DOCUMENT SEGMENT
++++++

Monday 28 September 2020

No.325 : What Have They Done to Your Daughters? (1974)

 



Well if nothing else, at least this Italian effort secures the ‘Longest title’ award from this long running blog - eat that ‘W.’!

I found this on Amazon Prime and for all intents and purposes it looked like a badly dubbed exploitation flick and, to a great extent, it was. It did however try to veer into social commentary; moral high ground that crumbled somewhat when you have a look at that poster!

The film opens with a caption saying that the film serves as a reconstruction of the facts - the implication being that all the brutal murders and teenage nudity are nothing to do with them, but are due to those bad folks who wrote the script. They just made the film you understand.

The film’s stall is immediately set out as some policemen burst into a flat to find a naked teenage girl, who has been hung from the rafters. We meet Detective Silvestri, who is a dead ringer for Henry Cavill and new to the job lady DA Stori who has a bit of Sophia Loren about her. The death initially looks like a suicide, but after some fortunate detective work involving a peeping Tom, they decide the girl has been murdered.

++++++

RECORDED DATA
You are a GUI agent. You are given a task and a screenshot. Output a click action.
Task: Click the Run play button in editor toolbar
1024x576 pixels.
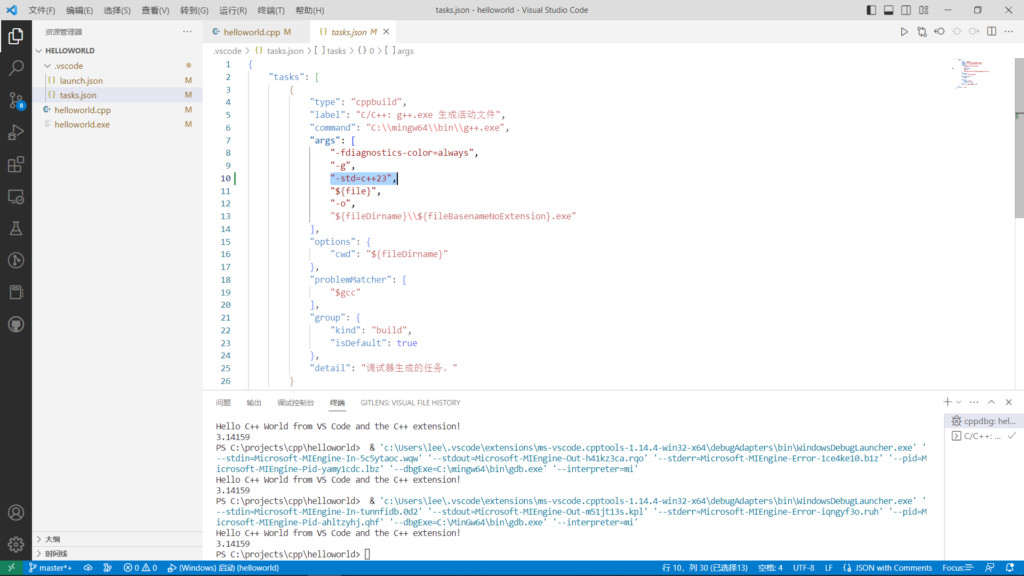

++++++

AIM A
In the film review, reproduce the passage from "I found this" to "film you understand." word for word.
AIM B
In the film review, which actress does DA Stori have a bit of about her?
AIM C
Extend the film review of What Have They Done to Your Daughters? past its final sentence.

RESPONSE A
I found this on Amazon Prime and for all intents and purposes it looked like a badly dubbed exploitation flick and, to a great extent, it was. It did however try to veer into social commentary; moral high ground that crumbled somewhat when you have a look at that poster!

The film opens with a caption saying that the film serves as a reconstruction of the facts - the implication being that all the brutal murders and teenage nudity are nothing to do with them, but are due to those bad folks who wrote the script. They just made the film you understand.

RESPONSE B
Sophia Loren.

RESPONSE C
The grisly death is soon all over the papers including a full frontal front page of the dead girl hanging from the rafters, despite her being only 15 - at least the actress was 20 at the time, but is was still unnecessary.  The girl gets identified and her mother reveals, in a naked daughter flashback, how she discovered the teen was taking birth control pills. Mum engaged a private eye to watch over her wayward daughter, but this lead cools when the cops find his car complete with his body in several pieces. These are comically put back together by the boys in the morgue with his wife insisting on a full look before screaming the place down.

All is not lost though as an audio tape is found that reveals lots of teenage girls are part of a prostitution ring that involves some influential people. Soon a motorcycle riding, cleaver wielding nutter is on the scene and every girl - and the cops are in danger. Who will survive the chopper onslaught?  And how high does the conspiracy go?

This film was a decent bit of exploitation slasher nonsense for the first hour, but it ran out of puff towards the end with the big finale looking daft and staged - well the big crowd behind the barriers was a clue!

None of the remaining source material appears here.